More studies would have to be done to be sure of anything, but this approach to understanding compensatory effects of GIRD is interesting, nonetheless. Instead of using biomechanics as a tool to change athlete’s movements closer to a single movement profile, this idea could be used to have them find a solution best for their individual movement constraints.
Group analysis of biomechanics gets a bad rep since technique is such an individual problem to solve. Many athletes have unique training and movement constraints, but creative group analyses like these will get the industry closer to where we can provide individual training prescriptions with motion capture assessments like the ones used at Driveline.
Comparative Pitching Biomechanics Among Adolescent Baseball Athletes: Are There Fundamental Differences Between Pitchers and Non-pitchers?

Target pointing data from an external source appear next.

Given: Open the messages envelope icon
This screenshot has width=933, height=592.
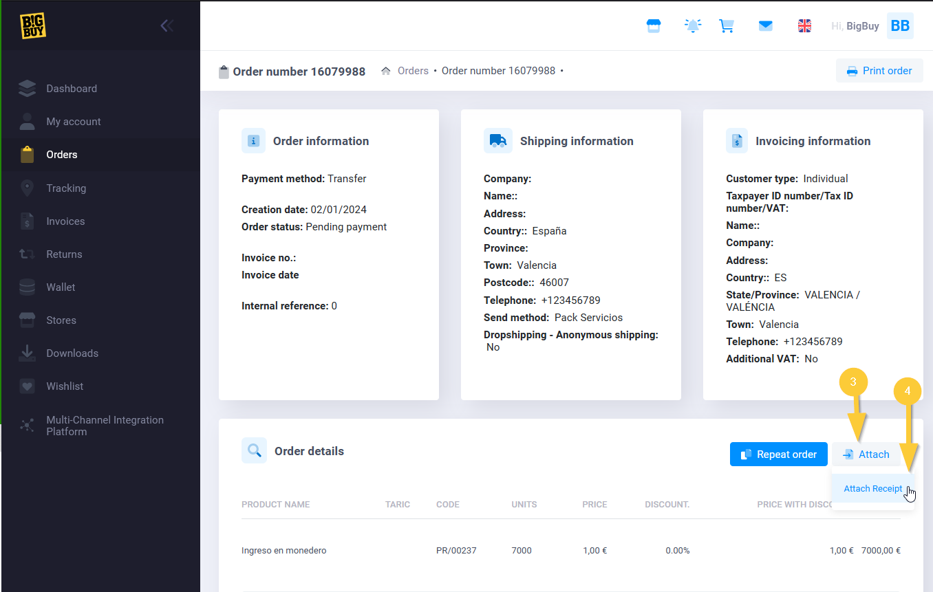Looking at the screenshot, I should [x=765, y=26].
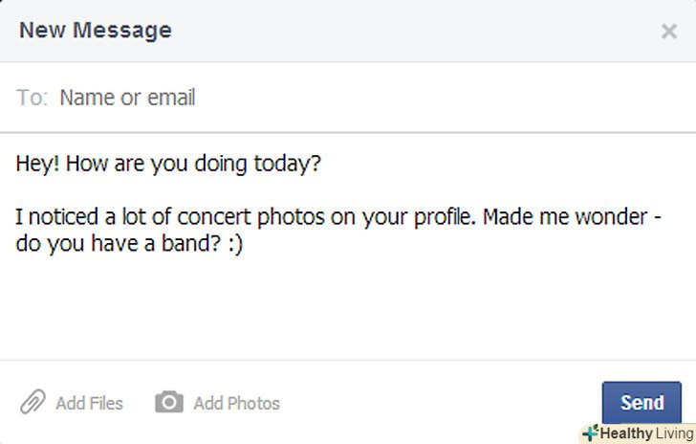Close the New Message dialog
Image resolution: width=696 pixels, height=444 pixels.
click(x=669, y=32)
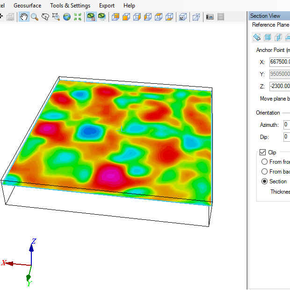Click the camera snapshot icon
The width and height of the screenshot is (290, 290).
tap(210, 17)
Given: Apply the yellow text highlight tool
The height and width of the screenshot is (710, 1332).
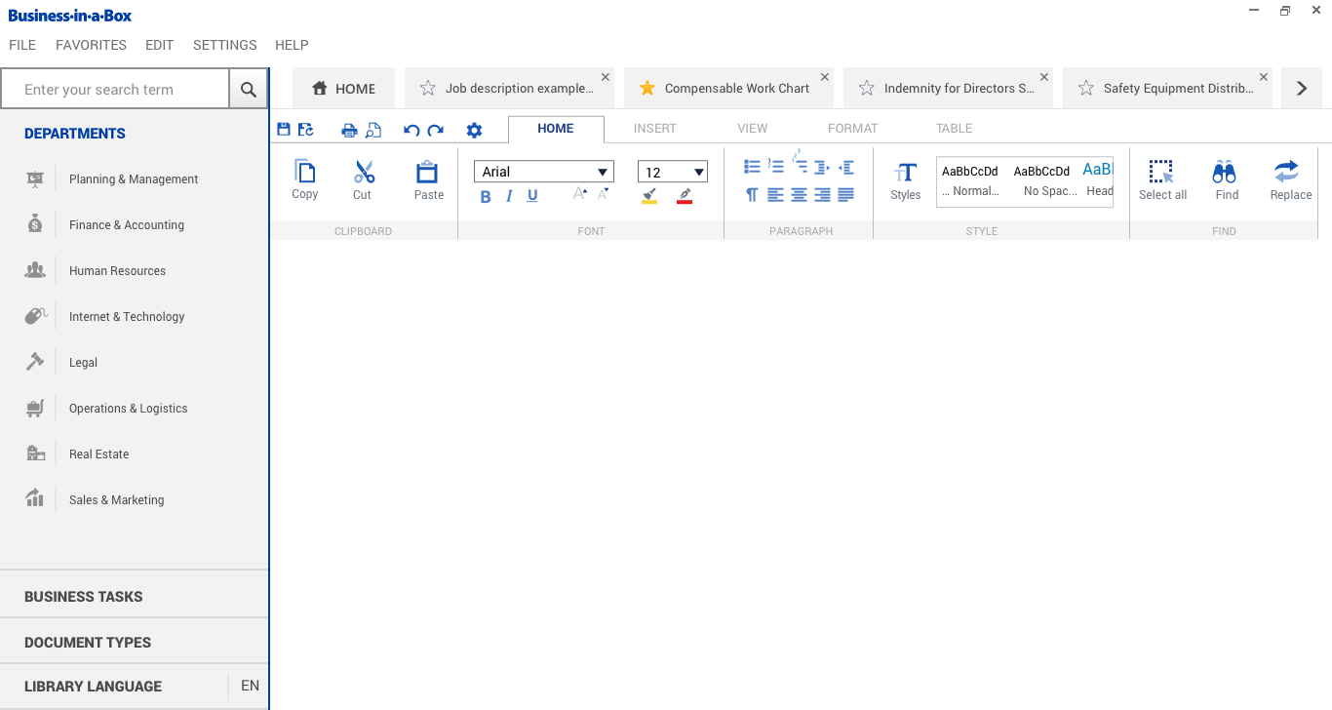Looking at the screenshot, I should coord(649,196).
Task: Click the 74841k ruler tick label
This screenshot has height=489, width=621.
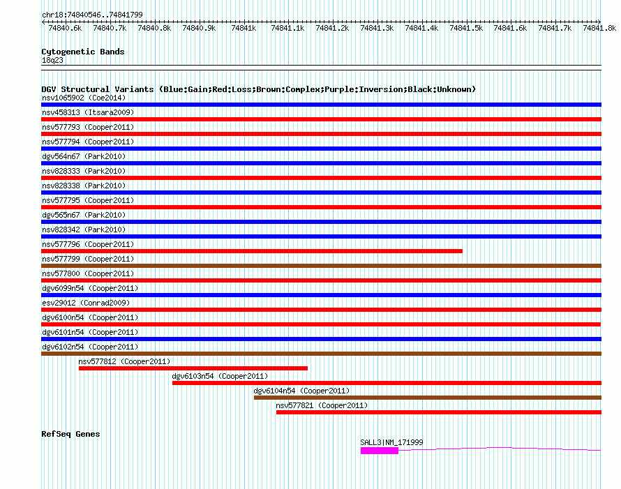Action: (244, 29)
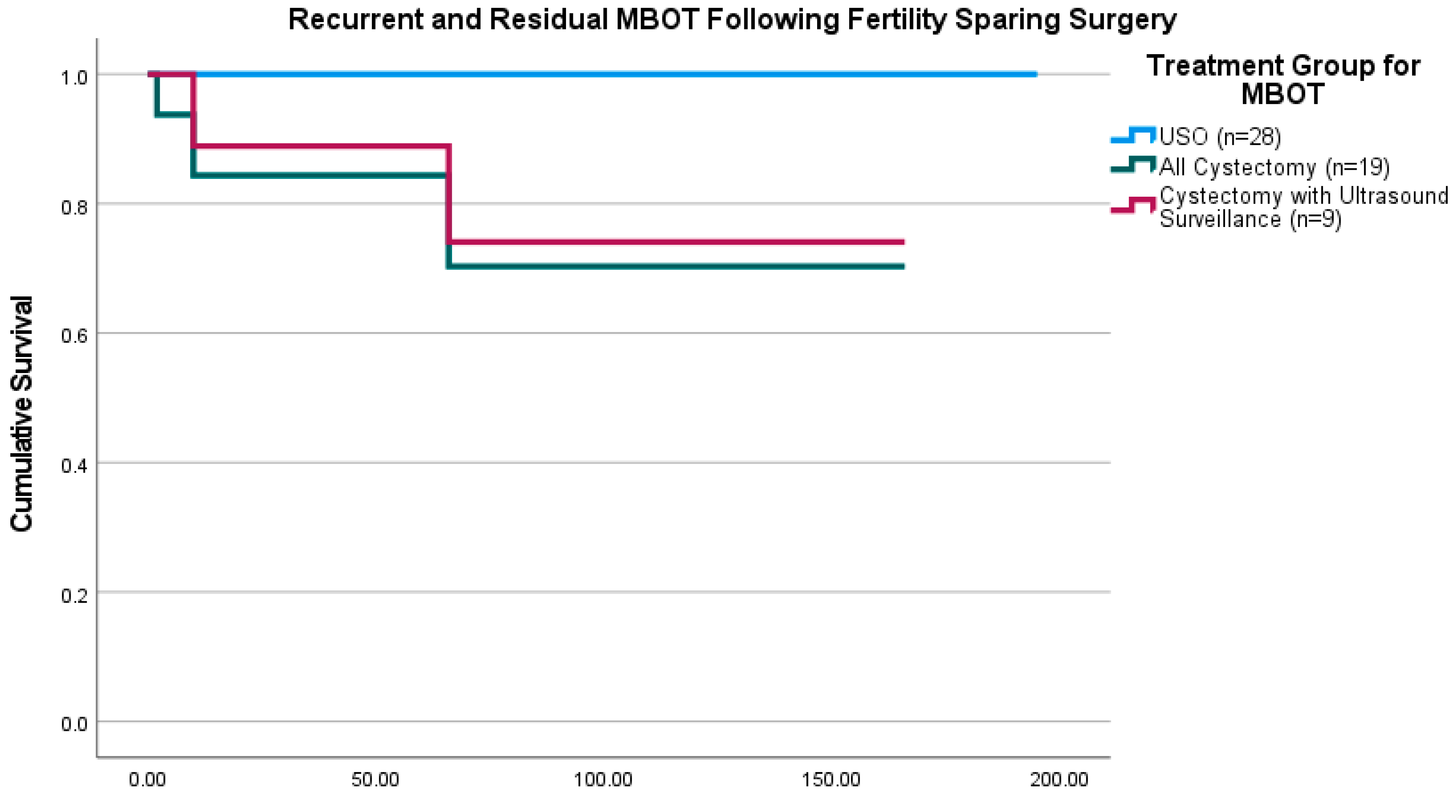
Task: Click the 50.00 tick label on x-axis
Action: [x=375, y=780]

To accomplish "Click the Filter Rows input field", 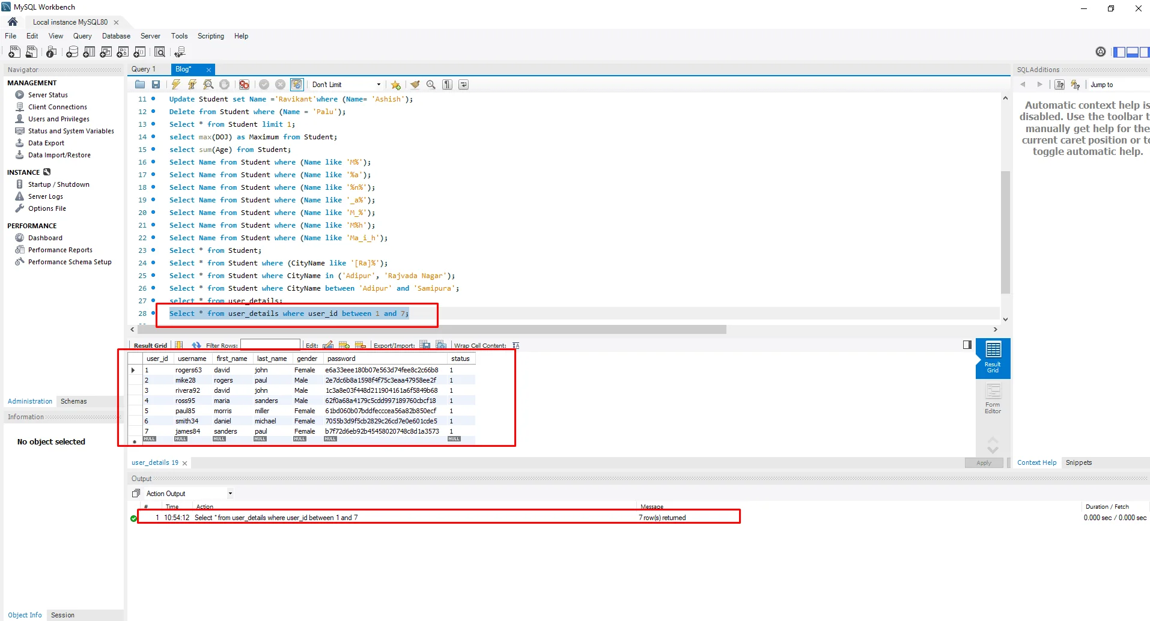I will (x=270, y=345).
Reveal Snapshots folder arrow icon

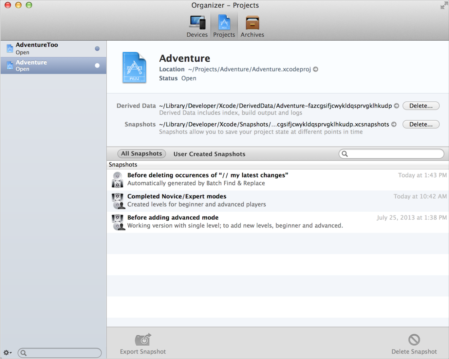point(394,125)
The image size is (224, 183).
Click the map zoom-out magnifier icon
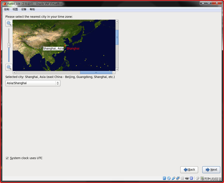pos(9,67)
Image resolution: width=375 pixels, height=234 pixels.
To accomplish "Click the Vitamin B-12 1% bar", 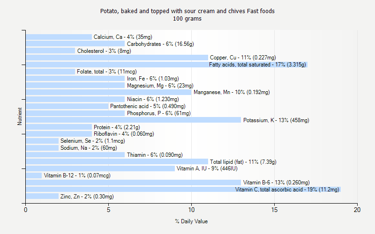I will click(x=34, y=176).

Biomechanical comparisons between how pitchers and position players throw are rare, if not non-existent. Dr. Bullock et al. at Wake Forest took a look at how pitchers’ and non-pitchers’ throwing mechanics differ. Sixty youth baseball players with a mean age of 15 years old participated in a motion capture assessment with force plates installed in the mounds.
Each athlete threw three different pitch types classified as either fastballs, breaking balls, or changeups. The designation of pitchers vs. non-pitchers was determined by the players, parents, and coaches based on athletes who pitched often or who pitched very rarely.
The authors compared eight kinematic and three kinetic measures between 20 non-pitchers and 40 pitchers. They found that based on their chosen level of statistical significance, only maximum ground reaction force and maximum torso rotation velocity were significantly different between pitchers and non-pitchers, with pitchers exhibiting more of both metrics than non-pitchers. Both effect sizes were moderate.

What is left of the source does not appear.